However, the July days ended up being a bitter fiasco for the workers. The situation was not yet ripe for the taking of power since the soldiers did not fully identify with the workers; the peasants were full of illusions about the Social

Revolutionaries and the movement in the provinces was backward compared to the capital.

In the following two months - August and September - spurred on by the bitterness of defeat and the violent force of the bourgeoisie's repression, the workers began to resolve these obstacles practically. Not through a preconceived plan but as the product of an "ocean of initiatives", of struggles, and discussions in the Soviets which materialized the coming to consciousness of the movement. Thus, the actions of the workers and soldiers became fully fused: "a phenomenon of osmosis appeared, especially in Petrograd. When the agitation united the workers' quarter of Vyborg and the regiments stationed in the capital, a fermentation took place between them. The workers and soldiers regularly went into the street to express their feelings. The street belonged to them. No force, no power, could at those moments stop them from agitating for their demands or singing their revolutionary hymns at the top of their lungs" (G. Soria, Los 300 dias de la Revolucion Rusia, Chapter IV, ‘Un era de crisis').

After the defeat of July, the bourgeoisie finally thought that they could finish with this nightmare. Therefore, they organized a military coup, dividing the task up between Kerenski's ‘democratic' bloc and the openly reactionary bloc of Kornilov - commander-in-chief of the army. The latter brought in the Cossack and Caucasian regiments who still appeared to be loyal to the bourgeois order and tried to launch them against Petrograd.

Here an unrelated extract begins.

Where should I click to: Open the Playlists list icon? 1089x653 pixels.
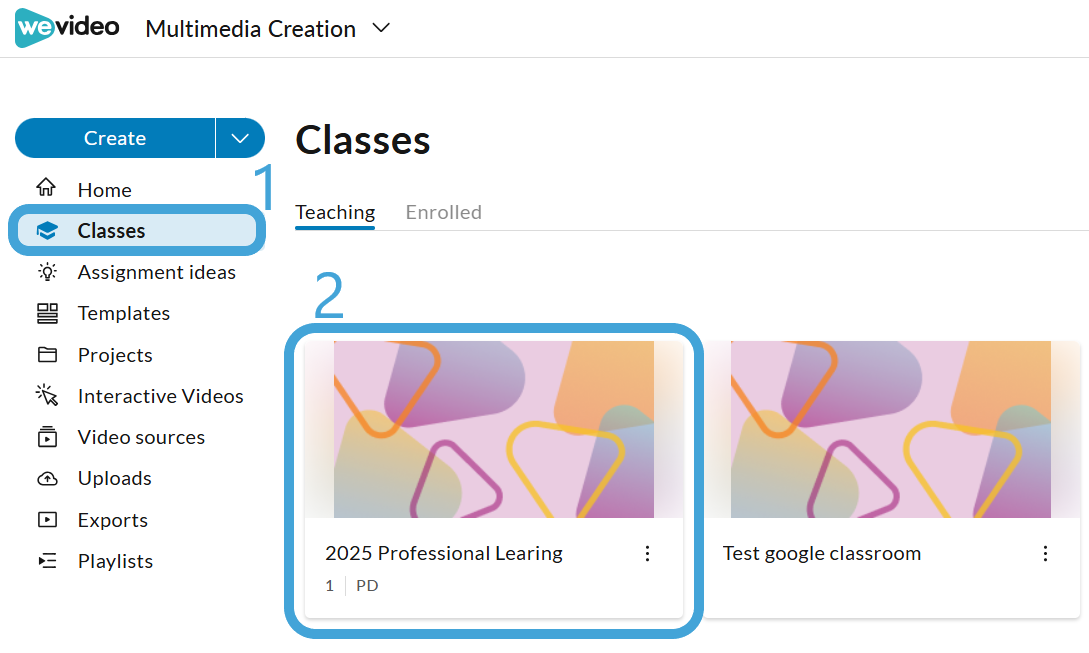(47, 561)
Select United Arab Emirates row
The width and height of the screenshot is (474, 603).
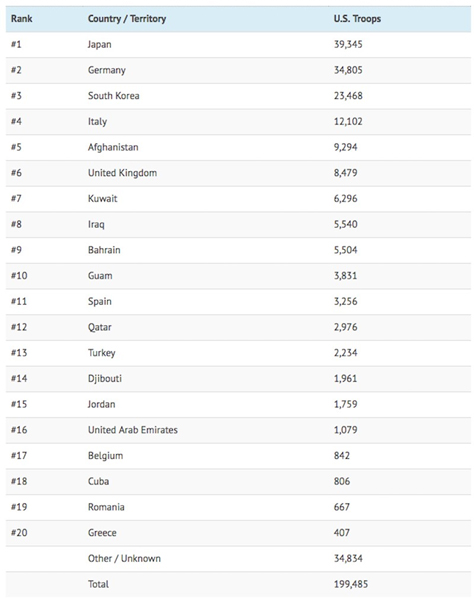tap(238, 430)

However, the attempt was a resounding failure. The massive hand of the workers and soldiers, firmly organized by the Committee for the Defence of the Revolution - which under the control of the Petrograd Soviet would be transformed into the Revolutionary Military Committee, the organ of the insurrection in October - made Kornilov's troops surrender or stay immobilized - or else, as happened in the majority of cases, they deserted and united with the workers and soldiers.

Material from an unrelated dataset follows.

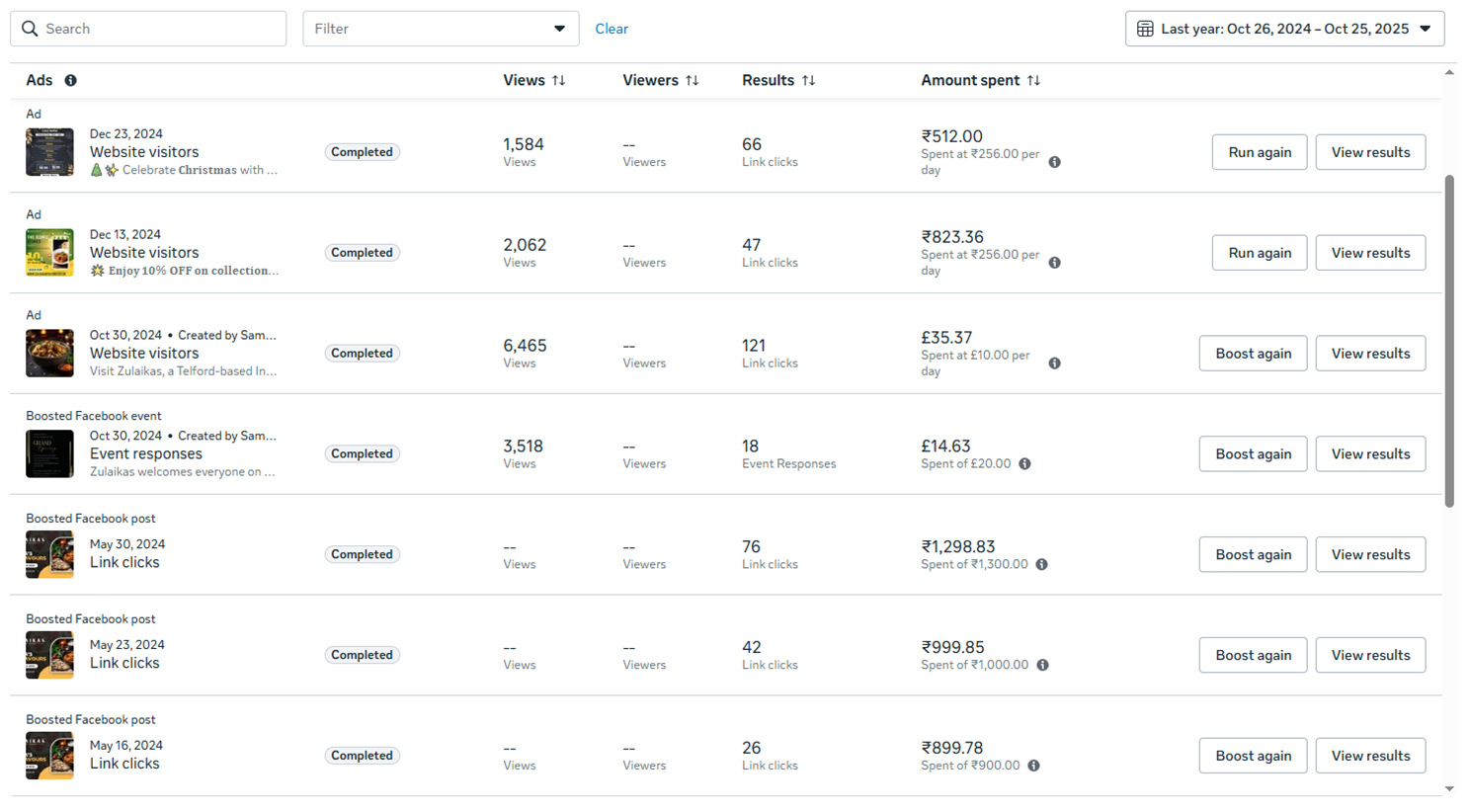Expand the Last year date range dropdown
This screenshot has width=1469, height=812.
coord(1426,29)
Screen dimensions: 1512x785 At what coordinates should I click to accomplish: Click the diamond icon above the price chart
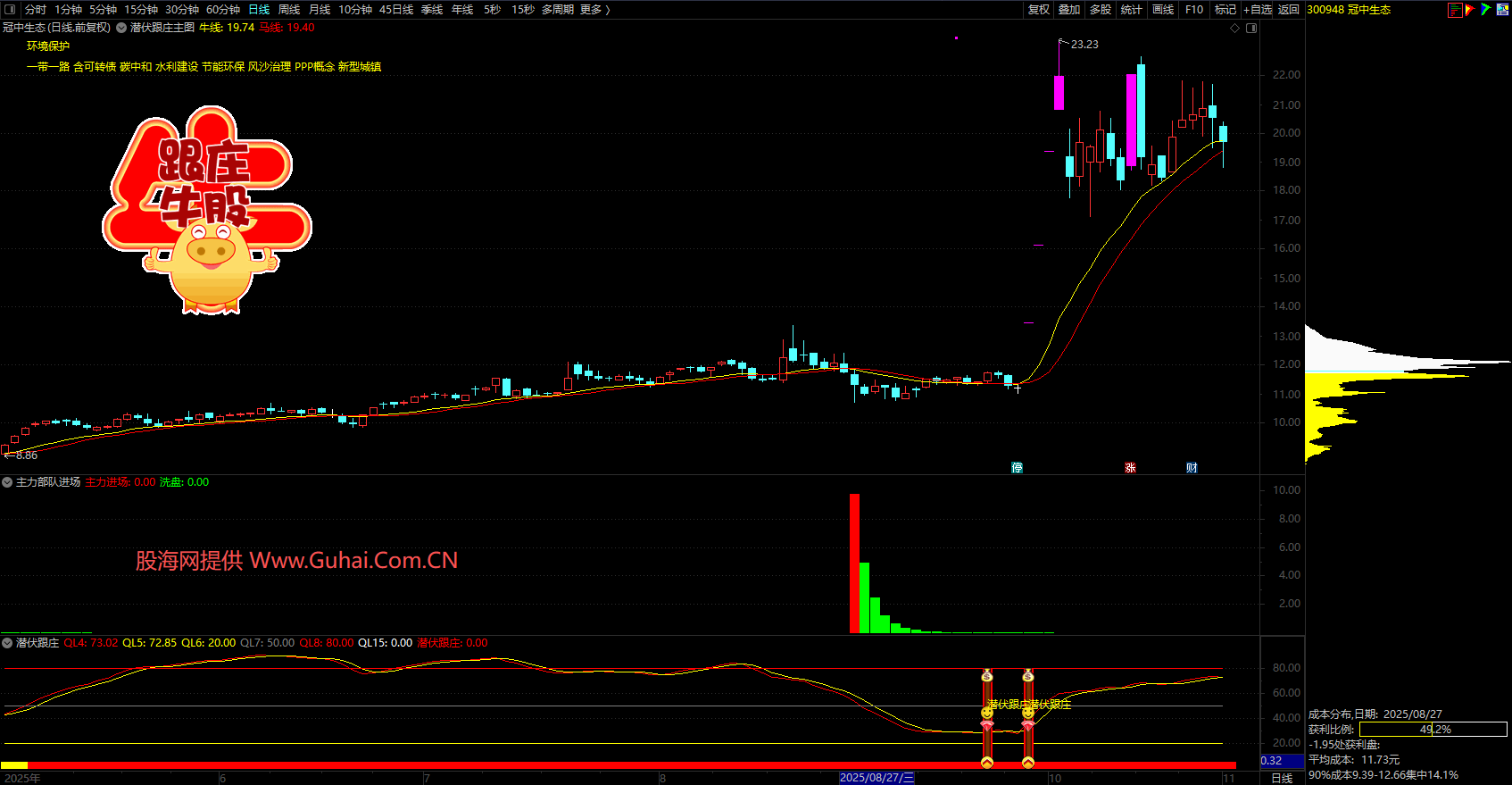(1235, 29)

"The conspiracy was conducted by those circles who were not accustomed to know how to do anything without the lower ranks, without labour forces, without cannon-fodder, without orderlies, servants, clerks, chauffeurs, messengers, cooks, laundresses, switchmen, telegraphers, stablemen, cab drivers. But all these little human bolts and links, unnoticeable, innumerable, necessary, were for the Soviet and against Kornilov. The revolution was omnipresent. It penetrated everywhere, coiling itself around the conspiracy. It had everywhere its eyes, its ears, its hands. The ideal of military education is that the soldier should act when unseen by the officer exactly as before his eyes. But the Russian soldiers and sailors of 1917, without carrying out official orders even before the eyes of the commanders, would eagerly catch on the fly the commands of the revolution, or still oftener fulfil them on their own initiative before they arrived .... For them [the masses] it was not a case of defending the government but of defending the revolution. So much the more resolute was their struggle. The resistance of the rebels grew out of the very road beds, out of the stones, out of the air. The railroad workers of the Luga stations stubbornly refused to move the troop trains. The Cossack echelons also found themselves immediately surrounded by armed soldiers from the Luga garrison, 20,000 strong. There was no military encounter, but there was something far more dangerous: contact, social exchange, interpenetration." (Trotsky: Vol 2, ‘The Bourgeoisie Measures Strength with the Democracy', pages 222 and 229-230).

A conscious movement

The bourgeoisie sees workers' revolutions as acts of collective madness, a spontaneous chaos that finishes spontaneously. Bourgeois ideology cannot admit that the exploited can act on their own initiative. Collective action, solidarity, conscious action by the majority of workers, such notions bourgeois thought considers to be unnatural (since what is "natural" for the bourgeoisie is the war of each against all and the manipulation of the great mass of humanity by a small elite).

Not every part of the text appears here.